Aim of the exercise:
Verbatim copy, images removed: write out the entries below.

Data provided:
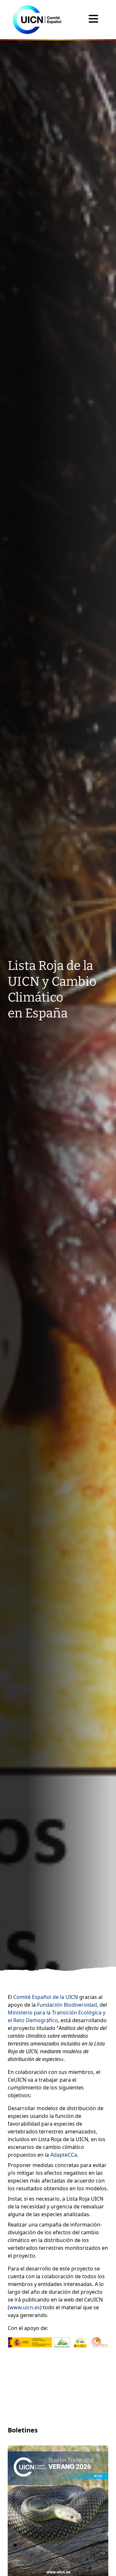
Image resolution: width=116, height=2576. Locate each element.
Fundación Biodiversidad (67, 2004)
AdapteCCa (63, 2154)
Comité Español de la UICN (45, 1997)
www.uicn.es (24, 2307)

Answer box:
Image resolution: width=116, height=2576. Locate each element.
Fundación Biodiversidad (67, 2004)
AdapteCCa (63, 2154)
Comité Español de la UICN (45, 1997)
www.uicn.es (24, 2307)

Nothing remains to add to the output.